According to the Off-Road Hall of Fame, Stroppe was a designer and racer who teamed up with Jones to win eight major races along with the U.S.A.C. Championship’s for the Lincoln-Mercury Division. After that string of triumphs, they formed the team that drove Big Oly to victory in the 1971 Baja 1000, 1972 Baja 1000, 1973 Baja 500 and 1973 Mint 400. Apparently, at first Jones was reluctant to race the Baja, so Stroppe intentionally provoked him by telling a mutual friend that “Jones wasn’t man enough for off-road racing.” The gambit worked; Jones wasn’t going to let that slide and his imagination was sparked to build the vehicle that smashed records its first time out.

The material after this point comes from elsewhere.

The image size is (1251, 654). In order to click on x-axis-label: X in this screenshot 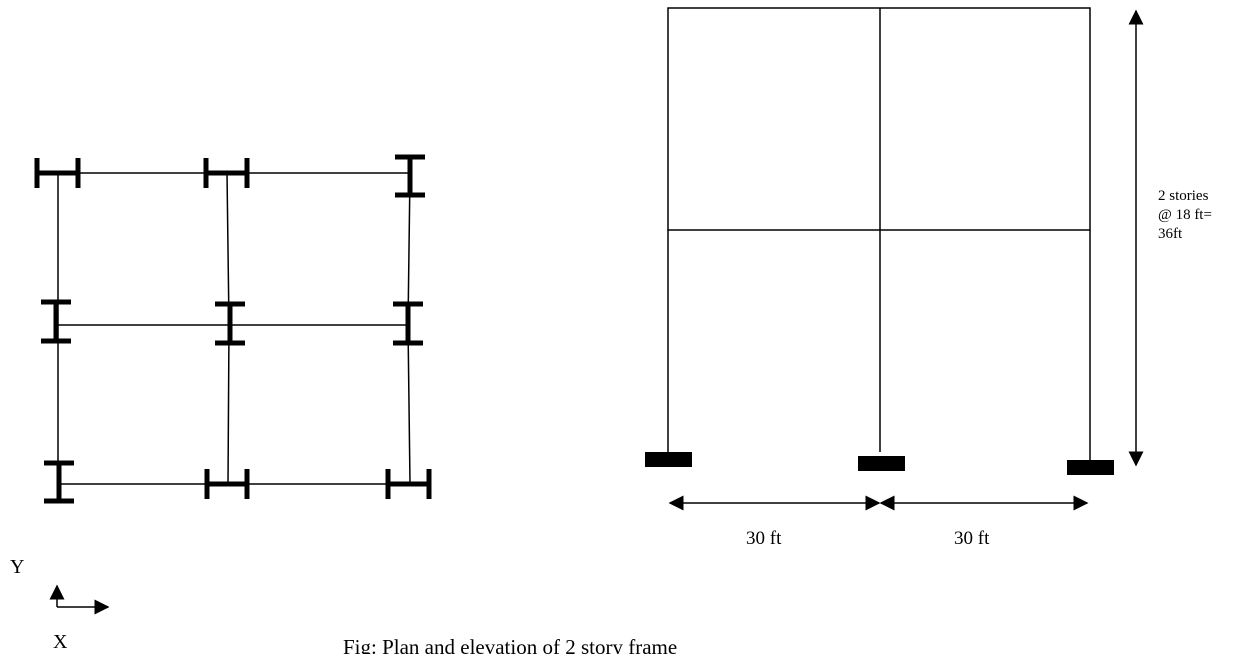, I will do `click(60, 642)`.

The “world’s most famous” Bronco is 154 inches long and 72 inches wide with a chrome moly tubing space frame. The lightweight-yet-beefy body is made of fiberglass with aluminum panels, designed to withstand the pounding endurance races for which it was conceived. Under the hood, a 390-horsepower Ford Windsor V8 provides the power, mated to a modified Ford C6 hydro transmission. Ninety-one octane is required, and two 22-gallon tanks run Big Oly for much longer than a stock Bronco. One of the many stickers festooned on Big Oly reads “I got my ‘Stones from Parnelli Jones” as a nod to the Firestone White-letter off-road tires.
“It was an honor for the Mecum family to sell Big Oly for Parnelli Jones here in Indy,” says Frank Mecum, the Vice President of Consignments for Mecum Auctions. “The winning bidder now owns a historic Baja champion purchased from one of the greatest racers of all time and the moment will forever remain part of Mecum Auctions history.”

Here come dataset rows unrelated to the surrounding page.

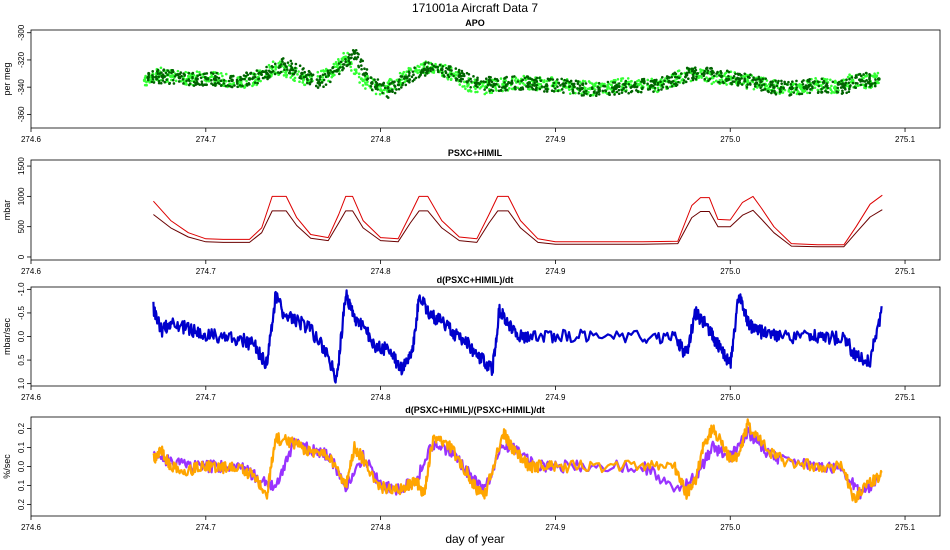 The image size is (950, 550). Describe the element at coordinates (475, 8) in the screenshot. I see `figure-title: 171001a Aircraft Data 7` at that location.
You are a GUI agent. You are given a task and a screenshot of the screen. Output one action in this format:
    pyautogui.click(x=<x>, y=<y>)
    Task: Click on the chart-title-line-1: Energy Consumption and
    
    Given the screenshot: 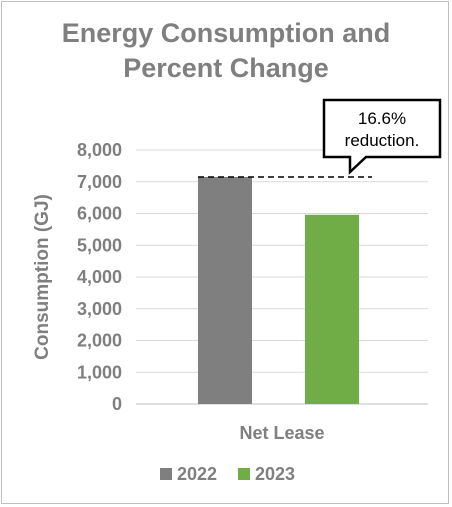 What is the action you would take?
    pyautogui.click(x=226, y=33)
    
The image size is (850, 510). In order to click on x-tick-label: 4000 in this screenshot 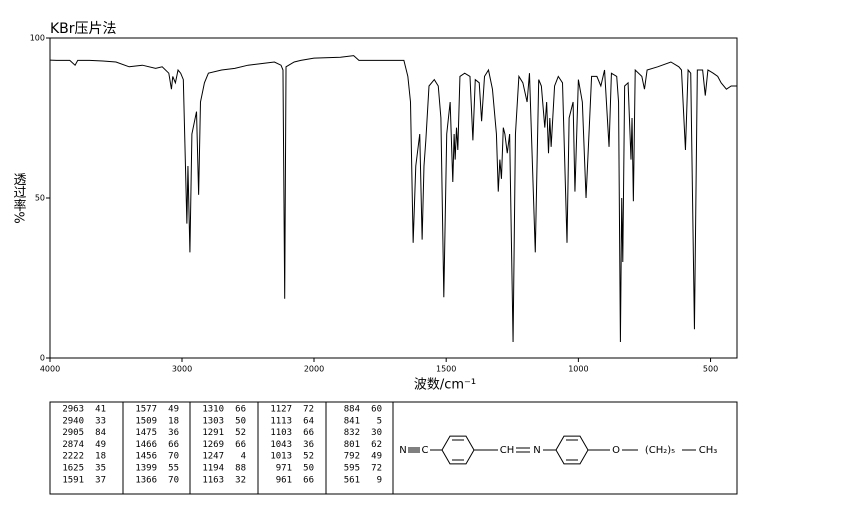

The hammer price was $1.7 million and the buyer’s fee increased the total sale to $1.87 million. For that price, I have a feeling this vehicle is headed for a museum or display where it can be maintained and admired. Or, at least, I hope so. For decades, it has been in Jones’ possession, and the now-87-year-old racing veteran was in the front row to watch the auctioneers do their thing yesterday. I’m sure a lot of memories were flashing through his mind and the sale was bittersweet.